Getting Away with Murder: Syunik Governor Re-Appointed

President Serzh Sarkisian with the Syunik governor Suren Khachatryan


Armenia Takes One Step Forward and Two Steps Back
YEREVAN—The former governor of the Syunik Province, Suren Khachatryan, who resigned last year for his alleged involvement in a murder, was reappointed to the post again, garnering the well-wishes and congratulations of Armenia’s self-proclaimed reformist prime minister, Hovik Abrahamian.

The incident that forced Khachatryan, who is known as “Liska,”—his nome d’oligarchie– to resign in June 2013 was the murder of Goris mayoral candidate Avetik Budaghyan, which took place near Khachatryan’s sprawling mansion in the region. During the shooting incident, Budaghyan’s brother, Artak, a colonel in the Armenian Army and another man, Nikolay Abrahamyan were wounded.

The governor’s close proximity to the incident, for which he was under investigation briefly, forced his resignation. Subsequently, his son, Tigran Khachatryan and his bodyguard, Zarzand Nikoghosyan, were arrested and charged with murder and possession of illegal weapons.

As is the case with most criminal proceedings in Armenia that involve oligarchs, the investigation was suspended that the two were set free and cleared of all charges. Law enforcement claimed that the suspects were acting in “self-defense” saying that Budaghyan was allegedly attacking the Khachatryan residence.

However, the Budaghyan family disputes the account, saying that before the shootout, the senior Khachatryan attacked Budaghyan in his car, over business dealings.

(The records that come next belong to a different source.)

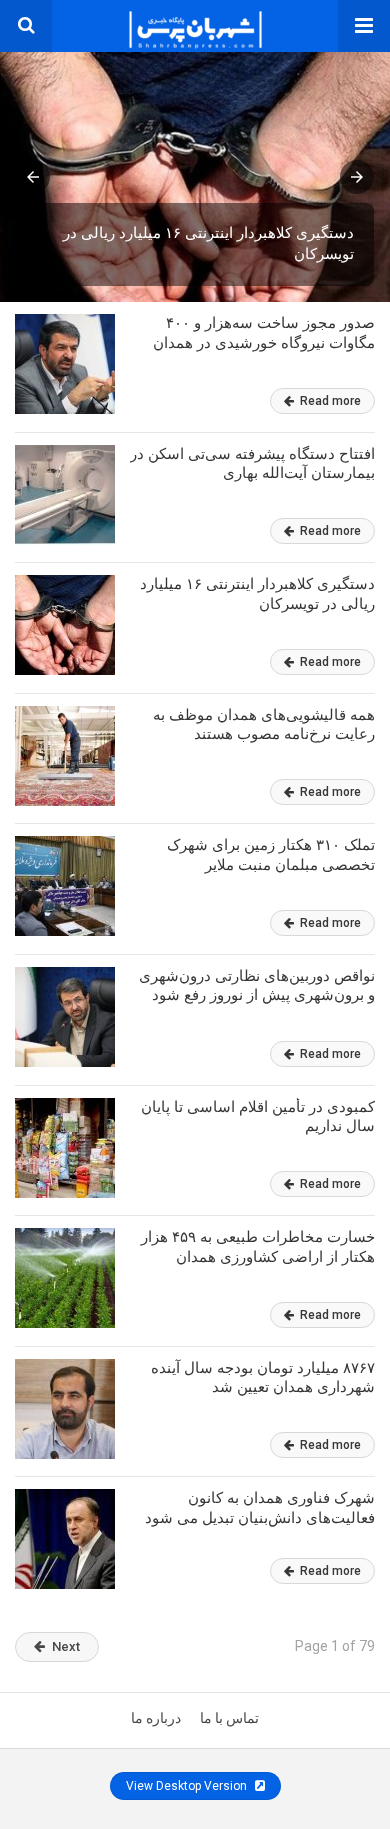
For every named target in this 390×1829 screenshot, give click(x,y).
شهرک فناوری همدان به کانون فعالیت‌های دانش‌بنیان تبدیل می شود (260, 1508)
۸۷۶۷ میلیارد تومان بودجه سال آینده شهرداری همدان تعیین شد (263, 1378)
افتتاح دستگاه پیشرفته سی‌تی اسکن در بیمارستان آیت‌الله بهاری (252, 464)
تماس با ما (229, 1718)
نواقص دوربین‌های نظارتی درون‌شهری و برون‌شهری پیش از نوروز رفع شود (257, 986)
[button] (364, 26)
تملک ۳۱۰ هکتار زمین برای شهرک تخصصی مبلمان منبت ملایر (271, 855)
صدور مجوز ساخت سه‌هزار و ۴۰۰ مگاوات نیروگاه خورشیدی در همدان (264, 333)
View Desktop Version (188, 1786)
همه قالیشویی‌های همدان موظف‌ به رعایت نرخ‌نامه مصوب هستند (264, 725)
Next (66, 1646)
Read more (329, 401)
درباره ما (156, 1718)
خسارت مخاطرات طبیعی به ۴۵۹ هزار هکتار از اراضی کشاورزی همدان (258, 1247)
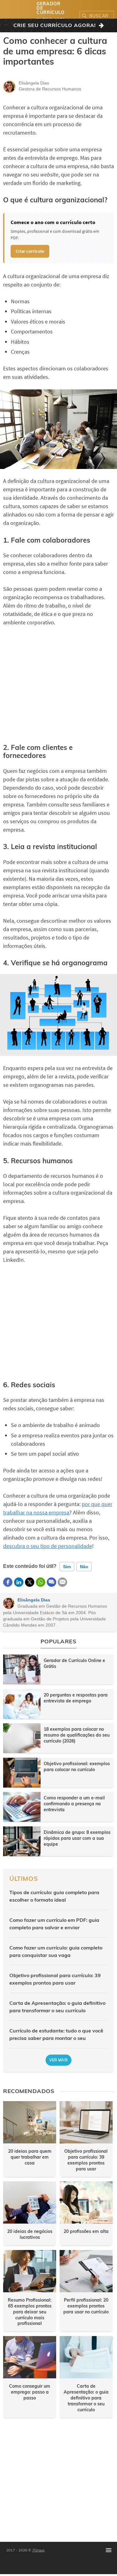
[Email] (62, 1582)
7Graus (38, 2550)
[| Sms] (51, 1582)
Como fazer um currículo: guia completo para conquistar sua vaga (55, 1951)
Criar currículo (30, 251)
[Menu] (108, 2550)
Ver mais (58, 2060)
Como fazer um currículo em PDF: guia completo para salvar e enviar (54, 1924)
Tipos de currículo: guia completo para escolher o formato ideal (54, 1896)
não (84, 1566)
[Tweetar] (29, 1582)
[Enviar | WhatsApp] (40, 1582)
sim (67, 1566)
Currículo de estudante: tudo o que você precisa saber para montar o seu (56, 2034)
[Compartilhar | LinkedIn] (18, 1582)
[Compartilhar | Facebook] (7, 1582)
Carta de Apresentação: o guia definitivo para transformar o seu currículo (57, 2007)
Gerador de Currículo (51, 8)
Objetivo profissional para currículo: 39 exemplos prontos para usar (55, 1979)
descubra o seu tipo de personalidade (47, 1546)
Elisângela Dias (33, 1600)
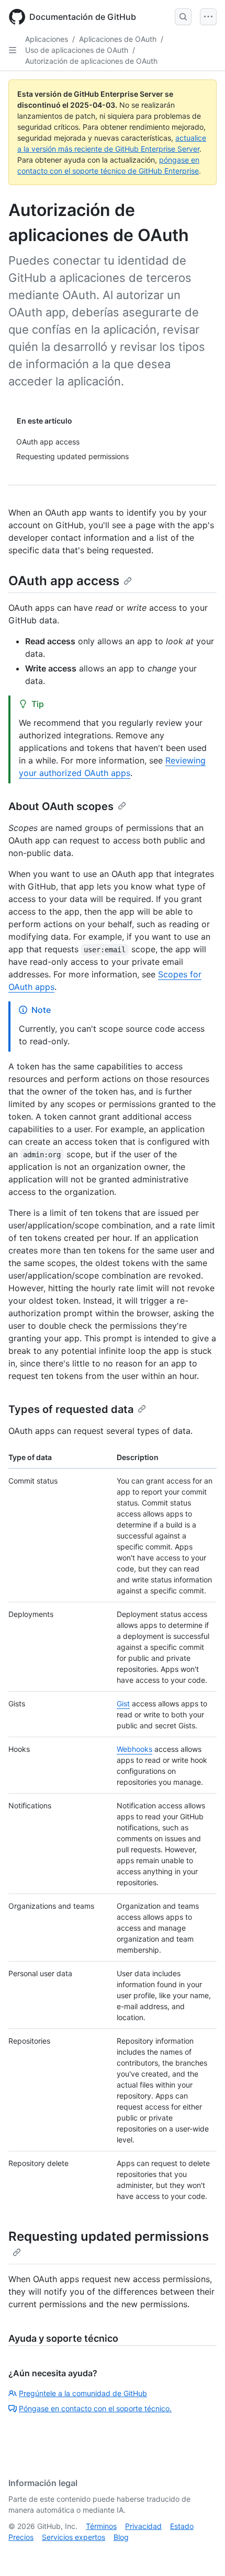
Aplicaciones (46, 39)
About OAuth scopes (61, 806)
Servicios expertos (73, 2537)
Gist (123, 1703)
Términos (101, 2526)
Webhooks (134, 1749)
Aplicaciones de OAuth (117, 39)
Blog (121, 2537)
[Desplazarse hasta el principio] (202, 2553)
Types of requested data (70, 1409)
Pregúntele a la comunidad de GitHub (83, 2393)
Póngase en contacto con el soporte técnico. (95, 2408)
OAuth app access (63, 580)
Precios (20, 2537)
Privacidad (143, 2526)
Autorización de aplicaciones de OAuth (91, 60)
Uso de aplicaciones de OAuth (76, 49)
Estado (182, 2526)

News of Khachatryan’s reappointment came one day after President Serzh Sarkisian, who approves and sanctions gubernatorial appointments, gave a positive speech at the United Nations General Assembly, calling out Turkey and Azerbaijan for their disruptive policies in the region and hinted at the possibility recalling the dangerous Turkey-Armenia Protocols.

However, the country’s president must not deal with domestic woes differently than its foreign ones. The outcry following the murder In June 2013, and subsequent dismissal of the case, should have sent a clear signal that Khachatryan has no business in government, much less governing the region that borders the Nagorno-Karabakh Republic and Azerbaijan.

If Sarkisian is using the international arena to call for justice in the region, he should exercise the same notion when reappointing his corrupt friends who have been implicate in a murder to such an important position.